Goals ->
- A) Output everything in the art and theology essay from "Can the arts" down to "Barto, B.S., Psy.", word for word.
- B) Write the next part of the art and theology essay, picking up after its final sentence.

Let’s Go to Theology Class: Creativity, Sub-Creation, Redemption, and Culture

The following summary is from the final week of my new class—Theological Aesthetics—in pursuit of my master’s degree in theology at Colorado Christian University.

Can the arts be understood as having any positive place in God’s continuing engagement with nature and history? How do you respond to the suggestion that they might make a “redemptive” contribution?

Written by Steven Barto, B.S., Psy.

Art can reinforce our engagement with God, His creation, and church history. Religious art is useful for paying homage and for memorializing. Moreover, religious works of art can preserve and it can present. Thousands of works of art have been used over the centuries to depict events and doctrine, and have developed into a rich and long-lasting tradition in Christianity. Jacques Maritian said, art is “…where the maker of works especially becomes an imitator of God, where the virtue of art approaches the nobility of things absolute and self-sufficient, is in that family of arts which by itself alone constitutes a whole spiritual world, namely the fine arts” (1). Thomas Aquinas embraced beauty as a transcendent property of being.

Most of his life C.S. Lewis believed that aesthetic and intellectual endeavors were “very good for [their] own sake… good for the man” (2). Lewis says man has frequently shown an inordinate esteem (obsession, perhaps?) with culture. One benefit of preoccupation with aesthetics is that works of art are a “ready-made” outlet for promoting biblical truths. Certainly, illustrations must present doctrine accurately to serve as appropriate “visual text.” According to Michael Peterson, C.S. Lewis “…largely agreed with Platonic aesthetics in holding that higher truths must be conveyed symbolically in myths as because they cannot be conveyed literally” (3).

Wolterstorff says there is an inherent similarity worth noting between aesthetic and mystical contemplation. This is possible because the artist (like the mystic) turns away from the common everyday and gets caught in a rapture of contemplation (4). Max Weber warned “[when]…art becomes a cosmos of more and more consciously grasped independent values that exist in their own right [then] art takes over the function of a this-worldly salvation” (5). Art serves primarily, in this scenario, as salvation from the routine of everyday life. The artist must not achieve status of maker of the gods. Society must never become worshipers of the artist. If we fall into this trap, we tend to supplant the creation of art with the use of art, which often gives it purpose the artist did not intend.

Material ->
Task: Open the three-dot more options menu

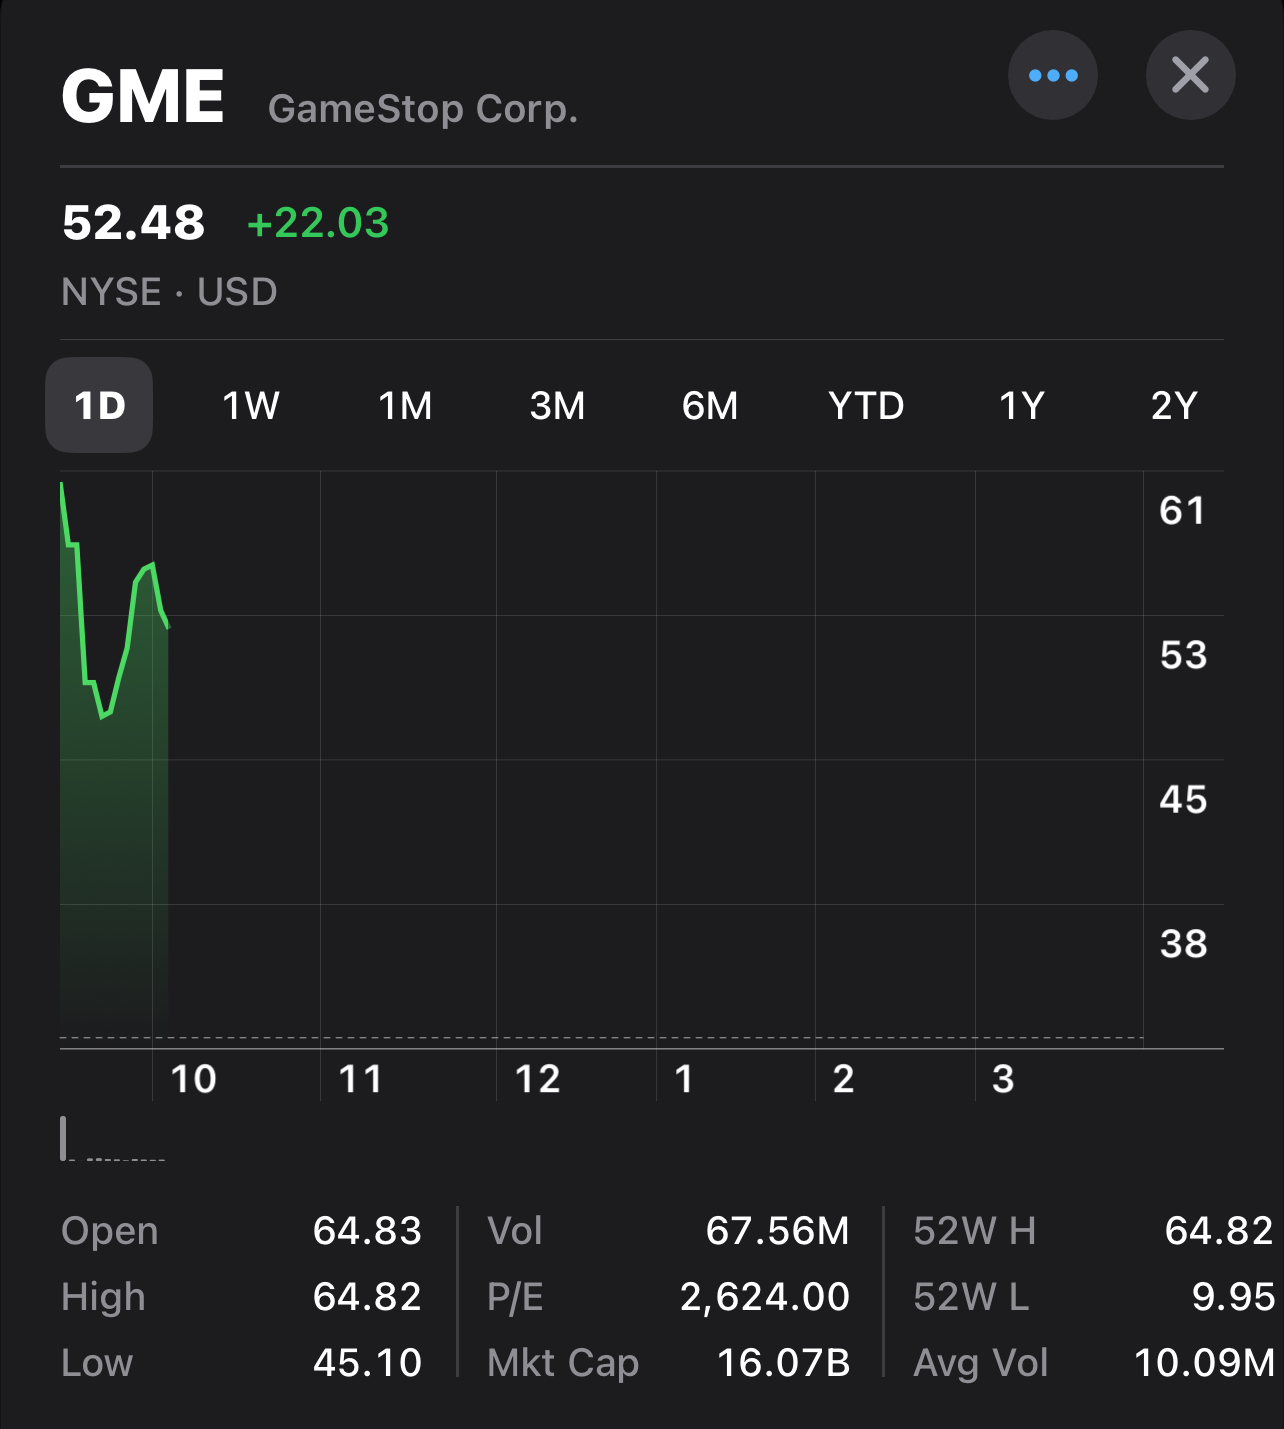Action: point(1052,76)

Responses by task ->
- A)
Can the arts be understood as having any positive place in God’s continuing engagement with nature and history? How do you respond to the suggestion that they might make a “redemptive” contribution?

Written by Steven Barto, B.S., Psy.

- B)
Christoforo Landino was among the first to compare the artist (the creature as creator) to God the Creator. A work of art has no creative properties: it cannot bring into existence that which it depicts. At risk here is “artist as creator” becoming impious. Taken literally, the image of God as Creator can unwittingly become limited in our minds to only being able to create using preexisting space and material. Plato held the mistaken opinion that God was thusly limited, based on The Forms noted in Greek philosophy. We know God creates ex nihilo, i.e., “out of nothing. He created matter and time simultaneously and without limitation. We expect nothing less considering His aseity (i.e., “from self”), sovereignty, and immanence. He is the self-existing Creator of all that exists. There are no other gods (except what might “exist” in man’s mind through erroneous thinking). Everything created was created by God through the Word who became flesh.

We long to capture  God’s truth and beauty through art—painting, sculpture, crafts, drawings, visual arts, and architecture. These aspects of aesthetics are a proper discipline for such expression. We are made in God’s image. Our innate ability and desire to create is part of that image. Christian art holds an intrinsic redemptive quality in that it participates with the Creator to express His redemptive plan. Further, art serves as a means of illustrating God’s ongoing restoration? Religious works of art can contribute to bringing God’s creation back into harmony.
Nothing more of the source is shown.